Tag: 小柔

  • 她说我操

    啊,开会,从早开到晚的会,似乎嗓子又上火了,不紧不慢的亦痒亦痛,小柔在扣扣上找我要儿童节礼物,我说你长毛没,长毛了就不是儿童,她说我操。

    从来没有关心过公司网站app的访问量,因为这些个app涉及到商业机密和法律问题,没有加入第三方的analytics code进行统计,今天访问出现堵塞,于是找问题,查看了一下日志,每天的日志几乎都在六个吉比左右,一个月的pageview居然有两亿,除去节假日,每天的流量都在一千万的样子……我艹,两亿……今年前几个月的PV都在两亿以下,这个月开始上浮,截止今天是二点六个亿,还好都是app的流量,单个元素的长度并不算大,但是这个二点六五亿相对于上个月二点零一亿的上浮,幅度似乎也不小哎。

    今年以来我觉得这生活似乎太过平淡,于是换了几个身份在网上东捅捅西挠挠,刚开始很新奇很有兴趣,后来我发现我有点精神分裂的症状,不同身份带来很大的困扰,再后来我发现,似乎所有的事情,无论男女之事,金钱或是政治,都有着类似或者相同的轨迹,呕,多么地缺乏新意,我的意思并不是想说我博闻多见,而是想说,其实大多数人看起来还是现世安稳,而那些奔走呼号的,无论是想达到什么样的目的,看起来都是如此无助和乏力,揪心的问题似乎都差不多呀!

    最大的问题是,人们始终愿意相信善良,而这是所有品质中最不可靠的一种。

  • 软绵绵的天气

    一到周一就开会,一开就是一整天,开得还是有点头昏脑胀的,最近GFW是有点疯,依靠tcp建立的连接似乎很快就会被中断,所以我只好换成了udp,各个海外vpn供应商倒是很热心的推出了大陆特供(If  you are located in China……),Greenvpn换了三次域名,三次都被及时的封掉,当然,这是很早以前的事情了,嗷,这热烈的此起彼伏的技术斗争呀!

    大概两天一条带有地域性质的垃圾短信会提醒我和成都以及重庆的距离,大概两天一个的保险促销电话开始让我有点应接不暇,什么国泰,招商,中国人兽的全来了,讲电话讲得我有点累,的确有点累,何况手机还有辐射呢!

    在推上浏览了一段时间,发现海外民运真的是一群乌合之众,成天就知道在上面怨天怨地顺带骂娘,我觉得他们好无聊哦,这样骂来骂去有什么意思呢?前些时间南都的那篇社论我看了一下,我觉得写得很一般嘛,没有特别出众的地方,用语很平和,一点都没有激情,倒有点像一篇散文,但又不具备散文的美感,读起来不是那么流利通畅,朗朗上口,很多人关注此文中的两点有所影射,实际上,其中至少还有两点可以影射,可能是作者太过关注影射,而没有考虑到全文的流畅性。

    这种要热不热,要冷不冷的天气,我总是觉得软绵绵的。

    我:好困啊
    小柔:睡啊
    我:你来陪睡
    小柔:等我去北京就陪

  • 小雨的重庆

    下班的路上突然觉得有凉意,布娃儿说重庆雨很大的时候北京也正在下雨,只是雨点太小,小到都不用打伞,weather.com的天气预报上说,重庆是light rain and fog,北京是light rain,何以她要说雨很大呢?现在的窗外稀稀落落,雨点打在窗户上一点也不像重庆的雨篷板,大概是因为干燥的北方从来都用不着雨篷板这种东西,昨晚上不知道几点又被饿醒了,都不知道哪里去消耗那么多,莫非是脑力劳动消费资源真的很多,又或者是,脑壳没得以前那么好用。
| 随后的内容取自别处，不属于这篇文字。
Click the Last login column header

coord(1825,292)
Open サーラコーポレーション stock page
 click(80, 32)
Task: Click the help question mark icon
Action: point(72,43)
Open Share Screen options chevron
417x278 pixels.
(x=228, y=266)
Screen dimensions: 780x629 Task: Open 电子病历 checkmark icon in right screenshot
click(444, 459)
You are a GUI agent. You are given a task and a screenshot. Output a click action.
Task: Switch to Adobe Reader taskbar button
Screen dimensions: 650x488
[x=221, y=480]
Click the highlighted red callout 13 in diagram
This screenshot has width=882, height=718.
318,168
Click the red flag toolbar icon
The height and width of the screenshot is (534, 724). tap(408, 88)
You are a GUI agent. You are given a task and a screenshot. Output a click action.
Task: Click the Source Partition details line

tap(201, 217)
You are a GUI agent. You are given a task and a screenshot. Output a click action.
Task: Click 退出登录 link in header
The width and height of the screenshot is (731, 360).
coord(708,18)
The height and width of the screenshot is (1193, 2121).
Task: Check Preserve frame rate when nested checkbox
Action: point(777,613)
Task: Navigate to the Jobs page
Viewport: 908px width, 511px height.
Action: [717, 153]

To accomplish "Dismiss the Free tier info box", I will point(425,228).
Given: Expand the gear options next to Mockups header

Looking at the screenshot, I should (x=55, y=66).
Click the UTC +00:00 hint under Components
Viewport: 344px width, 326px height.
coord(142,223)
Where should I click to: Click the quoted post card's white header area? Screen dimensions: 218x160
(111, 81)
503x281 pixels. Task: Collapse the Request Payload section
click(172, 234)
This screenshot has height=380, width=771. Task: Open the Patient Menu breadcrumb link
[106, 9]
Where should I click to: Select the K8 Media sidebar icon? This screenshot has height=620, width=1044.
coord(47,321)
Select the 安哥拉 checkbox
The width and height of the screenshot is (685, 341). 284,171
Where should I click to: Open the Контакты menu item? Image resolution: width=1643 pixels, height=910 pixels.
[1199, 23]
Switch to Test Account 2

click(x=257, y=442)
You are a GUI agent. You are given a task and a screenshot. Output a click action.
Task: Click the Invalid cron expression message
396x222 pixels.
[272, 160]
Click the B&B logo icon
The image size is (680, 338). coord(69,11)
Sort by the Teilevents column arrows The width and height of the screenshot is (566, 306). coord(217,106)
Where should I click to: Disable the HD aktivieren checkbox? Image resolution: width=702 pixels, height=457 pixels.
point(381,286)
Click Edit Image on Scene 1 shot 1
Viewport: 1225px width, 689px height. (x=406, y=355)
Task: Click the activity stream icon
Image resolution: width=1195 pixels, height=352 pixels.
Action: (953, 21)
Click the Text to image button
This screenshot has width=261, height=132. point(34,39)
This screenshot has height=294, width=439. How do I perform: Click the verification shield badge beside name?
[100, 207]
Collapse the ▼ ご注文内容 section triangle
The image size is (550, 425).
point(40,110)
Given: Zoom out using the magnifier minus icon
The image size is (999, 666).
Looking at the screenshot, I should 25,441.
我把窗户全都打开,虽然温度依然是十八度,但真的有一股凉意,这样的天气,我不得不坐公交,因为布鞋实在是经不起二环路上坑坑洼洼绵延到公司门口的积水。

    无线路由器坏了一个,之所以是一个,是因为我必须要使用两个,才能将重庆移不动十二块WAP包月的卡用起来,一个路由器用作USB拨号,一个路由器用作Openvpn穿透,坏的正好是穿透的那一个,于是我只好在笔记本电脑上来穿,一会儿就掉一会儿就掉,很烦。

    小柔说她手机彻底坏了,于是开始变得了无音信。